EU called on to help save stricken sheep farmers
A RESCUE plan for Britain's beleaguered sheep farmerswill shortly be submitted for approval by the European Union. It will require taxpayers to fund the transportation and slaughter of hundreds of thousands of ewes in an attempt to steady the market.
Ministers believe that the plan will circumvent EU rules preventing state aid to commercial enterprises because it does not involve direct payments to farmers.
Franz Fischler, the EU Commissioner for Agriculture, is expected to agree the deal next week. The plan has been worked out by the Scottish Rural Affairs Department, whose minister, Ross Finnie, met Nick Brown, the Minister for Agriculture, Fisheries and Food, and persuaded him of the need for intervention.
Mr Brown invited Mr Finnie to submit a scheme for the UK which is now being examined by ministers in Westminster, Scotland, Wales, and Northern Ireland before submission to Brussels.
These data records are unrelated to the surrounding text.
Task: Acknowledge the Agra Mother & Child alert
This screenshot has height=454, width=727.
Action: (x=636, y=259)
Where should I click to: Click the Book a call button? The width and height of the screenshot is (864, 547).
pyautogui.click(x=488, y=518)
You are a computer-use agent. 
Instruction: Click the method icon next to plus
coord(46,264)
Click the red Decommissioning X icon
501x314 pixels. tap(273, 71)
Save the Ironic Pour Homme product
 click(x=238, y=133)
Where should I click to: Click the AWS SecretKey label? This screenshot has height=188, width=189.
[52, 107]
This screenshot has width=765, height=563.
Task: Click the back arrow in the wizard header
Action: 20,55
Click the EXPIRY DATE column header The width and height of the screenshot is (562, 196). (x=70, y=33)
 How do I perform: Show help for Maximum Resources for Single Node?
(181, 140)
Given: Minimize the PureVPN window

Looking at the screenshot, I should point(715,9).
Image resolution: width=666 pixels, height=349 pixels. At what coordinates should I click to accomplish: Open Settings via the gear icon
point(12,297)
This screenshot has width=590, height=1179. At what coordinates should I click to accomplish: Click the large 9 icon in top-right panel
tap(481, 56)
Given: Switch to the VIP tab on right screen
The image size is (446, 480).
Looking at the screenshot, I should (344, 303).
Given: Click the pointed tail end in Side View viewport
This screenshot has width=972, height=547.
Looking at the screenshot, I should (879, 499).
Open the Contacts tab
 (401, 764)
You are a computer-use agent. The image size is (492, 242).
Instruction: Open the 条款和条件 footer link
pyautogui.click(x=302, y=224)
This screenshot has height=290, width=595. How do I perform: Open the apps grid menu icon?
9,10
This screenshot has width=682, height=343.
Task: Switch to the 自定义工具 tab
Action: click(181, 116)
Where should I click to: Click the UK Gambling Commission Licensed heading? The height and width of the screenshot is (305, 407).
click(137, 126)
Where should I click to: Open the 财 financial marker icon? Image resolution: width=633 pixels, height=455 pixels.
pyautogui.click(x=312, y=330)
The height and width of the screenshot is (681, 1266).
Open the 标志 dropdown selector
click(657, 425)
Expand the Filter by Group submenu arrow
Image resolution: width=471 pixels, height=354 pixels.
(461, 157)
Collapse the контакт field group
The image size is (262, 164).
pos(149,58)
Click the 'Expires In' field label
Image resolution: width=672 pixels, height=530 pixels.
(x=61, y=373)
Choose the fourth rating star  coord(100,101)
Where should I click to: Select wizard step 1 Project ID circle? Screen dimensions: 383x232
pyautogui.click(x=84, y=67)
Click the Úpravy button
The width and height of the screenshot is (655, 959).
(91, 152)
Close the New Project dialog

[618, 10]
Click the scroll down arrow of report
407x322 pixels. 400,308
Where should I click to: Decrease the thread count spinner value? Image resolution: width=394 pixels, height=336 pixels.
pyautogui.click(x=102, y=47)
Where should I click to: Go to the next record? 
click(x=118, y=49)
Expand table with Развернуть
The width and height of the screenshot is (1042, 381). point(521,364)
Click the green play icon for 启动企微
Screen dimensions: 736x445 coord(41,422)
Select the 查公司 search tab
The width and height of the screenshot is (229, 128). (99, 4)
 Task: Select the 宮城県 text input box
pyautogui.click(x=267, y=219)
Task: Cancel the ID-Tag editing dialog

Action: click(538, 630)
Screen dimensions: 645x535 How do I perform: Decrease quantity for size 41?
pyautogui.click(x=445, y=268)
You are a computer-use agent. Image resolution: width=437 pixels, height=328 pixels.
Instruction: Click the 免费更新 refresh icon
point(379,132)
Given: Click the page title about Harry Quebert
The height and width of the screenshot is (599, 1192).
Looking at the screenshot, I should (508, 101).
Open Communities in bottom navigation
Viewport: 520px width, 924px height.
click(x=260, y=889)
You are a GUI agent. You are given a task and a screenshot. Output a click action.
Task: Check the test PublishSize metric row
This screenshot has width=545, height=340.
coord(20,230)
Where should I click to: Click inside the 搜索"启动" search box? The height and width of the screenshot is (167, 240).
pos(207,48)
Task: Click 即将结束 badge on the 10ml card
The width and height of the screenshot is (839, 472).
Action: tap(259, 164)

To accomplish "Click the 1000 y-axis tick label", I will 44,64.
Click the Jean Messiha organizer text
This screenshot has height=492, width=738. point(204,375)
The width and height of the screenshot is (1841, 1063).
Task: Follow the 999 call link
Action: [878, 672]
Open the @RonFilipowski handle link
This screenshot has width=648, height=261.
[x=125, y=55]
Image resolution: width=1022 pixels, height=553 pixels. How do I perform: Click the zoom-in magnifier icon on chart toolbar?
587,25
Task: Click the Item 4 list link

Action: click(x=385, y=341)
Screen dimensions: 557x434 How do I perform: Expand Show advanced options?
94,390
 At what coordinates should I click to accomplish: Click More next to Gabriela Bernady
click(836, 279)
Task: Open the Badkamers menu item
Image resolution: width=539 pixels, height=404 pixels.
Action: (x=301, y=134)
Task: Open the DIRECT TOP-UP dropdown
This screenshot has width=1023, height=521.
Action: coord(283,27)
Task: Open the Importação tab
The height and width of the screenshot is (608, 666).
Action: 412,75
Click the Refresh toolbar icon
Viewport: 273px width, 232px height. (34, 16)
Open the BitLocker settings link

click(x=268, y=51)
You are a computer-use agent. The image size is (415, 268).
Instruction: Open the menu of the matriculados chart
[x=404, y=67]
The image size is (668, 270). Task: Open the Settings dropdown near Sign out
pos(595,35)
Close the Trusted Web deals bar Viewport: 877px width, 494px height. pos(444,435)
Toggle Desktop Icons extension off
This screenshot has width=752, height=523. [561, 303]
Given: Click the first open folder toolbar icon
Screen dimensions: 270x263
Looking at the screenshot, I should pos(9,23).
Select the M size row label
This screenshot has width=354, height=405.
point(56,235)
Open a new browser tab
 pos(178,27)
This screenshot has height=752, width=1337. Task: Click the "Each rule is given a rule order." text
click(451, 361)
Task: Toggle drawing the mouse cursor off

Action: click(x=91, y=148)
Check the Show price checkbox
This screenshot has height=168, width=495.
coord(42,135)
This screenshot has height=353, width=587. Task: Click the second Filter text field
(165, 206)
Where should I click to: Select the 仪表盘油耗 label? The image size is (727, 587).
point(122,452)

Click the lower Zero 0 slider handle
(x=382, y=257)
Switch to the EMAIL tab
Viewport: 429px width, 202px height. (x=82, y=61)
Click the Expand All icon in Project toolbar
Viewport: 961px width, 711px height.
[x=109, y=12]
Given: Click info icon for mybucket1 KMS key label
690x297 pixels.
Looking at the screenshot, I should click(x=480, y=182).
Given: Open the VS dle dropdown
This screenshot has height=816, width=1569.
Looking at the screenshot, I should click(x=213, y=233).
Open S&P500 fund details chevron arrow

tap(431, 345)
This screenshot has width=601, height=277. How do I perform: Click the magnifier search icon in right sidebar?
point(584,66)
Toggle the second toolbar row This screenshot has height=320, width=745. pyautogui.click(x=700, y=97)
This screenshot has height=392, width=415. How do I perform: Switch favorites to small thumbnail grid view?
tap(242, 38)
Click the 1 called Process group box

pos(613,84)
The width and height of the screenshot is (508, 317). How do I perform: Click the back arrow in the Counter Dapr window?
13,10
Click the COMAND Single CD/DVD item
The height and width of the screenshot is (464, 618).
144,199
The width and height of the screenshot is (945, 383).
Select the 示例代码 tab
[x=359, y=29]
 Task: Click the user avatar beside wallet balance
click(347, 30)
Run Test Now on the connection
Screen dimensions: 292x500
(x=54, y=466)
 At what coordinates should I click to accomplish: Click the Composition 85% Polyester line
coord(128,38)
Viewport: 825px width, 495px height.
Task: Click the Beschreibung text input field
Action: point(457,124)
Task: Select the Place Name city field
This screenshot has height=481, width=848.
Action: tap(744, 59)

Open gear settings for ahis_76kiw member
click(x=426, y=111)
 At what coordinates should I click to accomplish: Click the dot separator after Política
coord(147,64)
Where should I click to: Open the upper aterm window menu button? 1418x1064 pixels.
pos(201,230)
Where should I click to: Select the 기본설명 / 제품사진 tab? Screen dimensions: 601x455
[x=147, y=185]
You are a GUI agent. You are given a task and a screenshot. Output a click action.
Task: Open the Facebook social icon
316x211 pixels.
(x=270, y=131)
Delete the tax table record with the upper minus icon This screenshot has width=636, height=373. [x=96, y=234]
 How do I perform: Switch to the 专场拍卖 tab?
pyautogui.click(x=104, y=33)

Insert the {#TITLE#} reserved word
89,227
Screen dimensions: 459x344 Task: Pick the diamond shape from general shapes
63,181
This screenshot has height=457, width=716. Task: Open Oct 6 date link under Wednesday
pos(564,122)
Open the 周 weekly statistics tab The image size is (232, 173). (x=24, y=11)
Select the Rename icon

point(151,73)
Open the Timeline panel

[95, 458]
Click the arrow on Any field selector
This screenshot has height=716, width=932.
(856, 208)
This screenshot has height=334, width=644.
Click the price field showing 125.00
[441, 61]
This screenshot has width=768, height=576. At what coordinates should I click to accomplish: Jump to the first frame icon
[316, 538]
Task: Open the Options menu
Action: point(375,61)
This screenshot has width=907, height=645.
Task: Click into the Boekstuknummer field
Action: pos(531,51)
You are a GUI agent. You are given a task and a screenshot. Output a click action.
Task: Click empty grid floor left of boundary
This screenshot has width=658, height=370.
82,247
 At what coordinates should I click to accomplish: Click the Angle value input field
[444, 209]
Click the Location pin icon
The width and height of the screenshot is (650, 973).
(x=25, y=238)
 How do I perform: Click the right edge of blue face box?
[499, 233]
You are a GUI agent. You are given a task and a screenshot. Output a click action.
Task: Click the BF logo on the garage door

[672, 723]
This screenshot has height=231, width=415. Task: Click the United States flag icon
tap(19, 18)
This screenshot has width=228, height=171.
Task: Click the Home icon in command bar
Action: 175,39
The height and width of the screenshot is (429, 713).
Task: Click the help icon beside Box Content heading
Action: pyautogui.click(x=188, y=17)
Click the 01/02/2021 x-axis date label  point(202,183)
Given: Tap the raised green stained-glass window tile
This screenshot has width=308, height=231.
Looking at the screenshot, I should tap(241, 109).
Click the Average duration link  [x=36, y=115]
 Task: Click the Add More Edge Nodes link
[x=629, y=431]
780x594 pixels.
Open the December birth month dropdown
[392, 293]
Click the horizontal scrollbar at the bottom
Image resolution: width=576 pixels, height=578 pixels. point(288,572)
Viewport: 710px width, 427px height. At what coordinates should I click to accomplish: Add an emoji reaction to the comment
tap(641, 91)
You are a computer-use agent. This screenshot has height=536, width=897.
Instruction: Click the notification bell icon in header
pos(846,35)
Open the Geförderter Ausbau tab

Nearly one fifth of the sheep population is in Scotland, where the problem is most severe. Farmers had been threatening to kill sheep and bury them. The price of two-year- old ewes, at pounds 7, is less than a quarter of what is was in 1997.
About 200,000 sheep would be involved in the Scottish cull but it remains unclear whether the funding would come from central funds in Westminster. As the problem is less severe in England and Wales it may be that the Scottish taxpayer would have to fund the scheme north of the border.